As Director of Content Marketing at Salesforce, I get a lot of questions about how smaller companies should go about building a content marketing strategy from the ground up.

Usually, my answer surprises people. It seems like the easy answer would be to start a blog, populate it with as much content as you can, and then think about how to publicize, optimize, and grow it.

In my view, that’s exactly what you shouldn’t do. While creating a bunch of content may seem like an easy first step, it can be a trap. Soon, you’re obsessed with “feeding the beast,” and you suddenly can’t find time to build a jumble of blog posts into a cohesive content marketing strategy.

My advice? Start with these five steps to ensure a solid foundation for your content marketing efforts — then start blogging, sharing, and generating new business.

Step 1: Figure out how content marketing fits into your company’s overall strategy.

I don’t mean just the marketing strategy; I mean the entire business model. Every business sells something to someone, so how does marketing — and specifically, content marketing — fit in?

At Salesforce, we use the V2MOM (vision, values, methods, obstacles, measures) approach to prioritizing business goals. This makes it really easy to know what our CEO, our sales team, and our marketing colleagues are working toward — and where content marketing can align to those goals.

If you don’t have a clear view of your company’s overall goals, talk to your sales and marketing teams and figure out where their pain points are. Content marketing is unique, and these kinds of internal conversations can trigger useful ideas. Also, remember that if you’re unable to express your value in the language that the rest of your company speaks, you’ll have a hard time growing your team or justifying your budget.

Step 2: Figure out what you can track and measure — and what you can’t.

Modern marketing is data-driven, and content marketing is no exception. Too often, I hear content marketers getting hung up on the wording of a blog post or the subjective beauty of an infographic. Don’t get me wrong: Quality is absolutely important, and your content must be great. But your content is also only as good as your ability to measure it (which goes back to being able to express your value).

So, once you know your overall goals, figure out what you can track and measure. A good starting point is assigning metrics to each of your goals, then knowing whether you have the tools you need to measure them. For instance:

  • Goal: Grow brand awareness
  • Metrics: blog traffic, social followers, social media mentions, social shares, and third-party articles
  • How we’ll measure them: Google Analytics for blog traffic, social channels for follower numbers, Radian6 for social media mentions, Google Alerts for third-party articles

If you can’t measure something — or if doing so will be costly or labor-intensive — then consider whether it’s crucial to your strategy, or whether it’s something you should de-prioritize.

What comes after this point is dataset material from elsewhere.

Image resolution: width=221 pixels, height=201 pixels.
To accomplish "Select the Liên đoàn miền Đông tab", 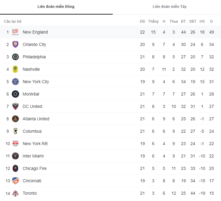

Step 3: Define your distribution strategy.

Amazing content without strategic distribution is like the proverbial tree that falls in the forest: if no one’s there to witness it, it didn’t happen. You could have the most beautiful infographic on Earth, but without an audience to enjoy it, it’s all but worthless.

So, before you start creating content, think about how you’ll make sure every piece of content you’ve taken the trouble to create reaches its target audience. Especially if you’re starting from scratch, focus on free and low-cost channels: SEO, social media, sites like Medium, and owned channels like your company’s blog and website. Once you get a better sense of where your audience is and what types of content work best, you can start investing in paid tactics like digital advertising.

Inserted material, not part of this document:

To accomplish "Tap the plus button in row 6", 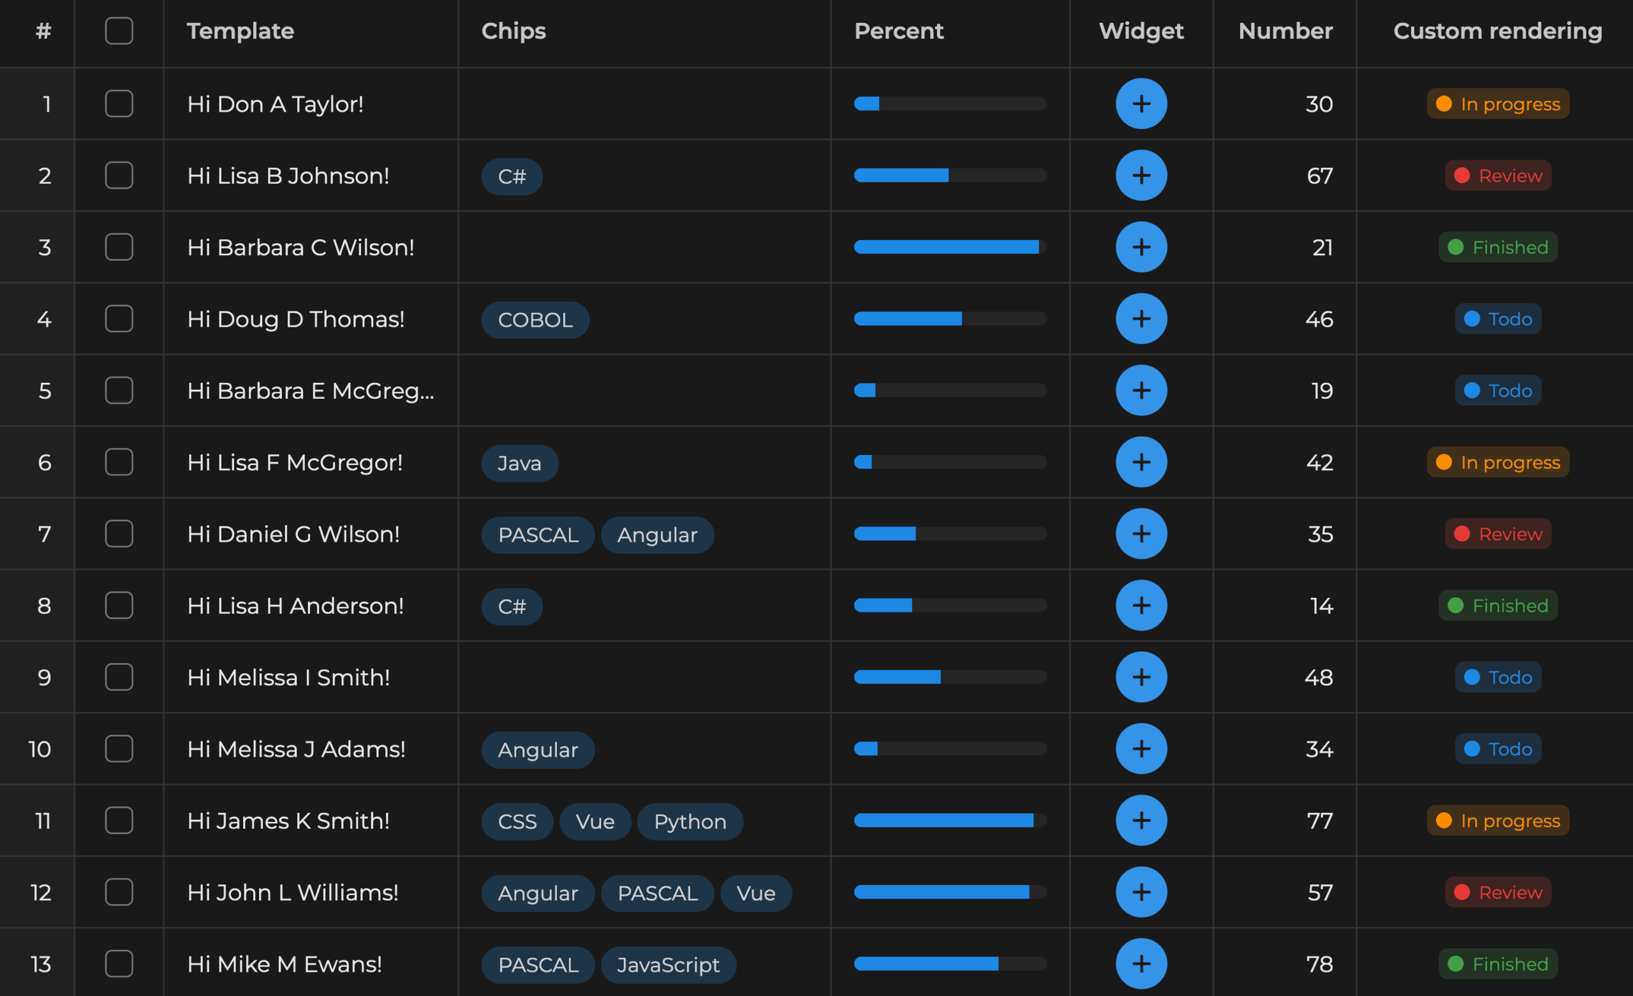I will pyautogui.click(x=1141, y=462).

Step 4: Examine everything through an ROI lens.

One of the great things about content marketing is that you can create and distribute content at minimal cost. So before you hire a bunch of people or pour a lot of money into high-end design, technology, or advertising services, go back to Step 1 and consider how you’re planning to express your value to the overall organization. If part of that hinges on being relatively low-cost, you’ll need to actually keep costs low until you know what works and what doesn’t.

Step 5: Run a pilot campaign.

The best way to hone your content marketing strategy is by taking it out for a spin. Keep your test small — maybe one core asset, like an e-book or webinar, plus some supporting content (blog posts, social posts, fun gifs, etc.) — and run it like you think an ideal content campaign should be run. Make sure the content is awesome, be exacting about distribution, and track results rigorously. In doing so, you’ll learn a lot about how you might refine your process, strategy, and results going forward.

Then — and only then — give yourself permission to start writing those scintillating blog posts you’re dying to write.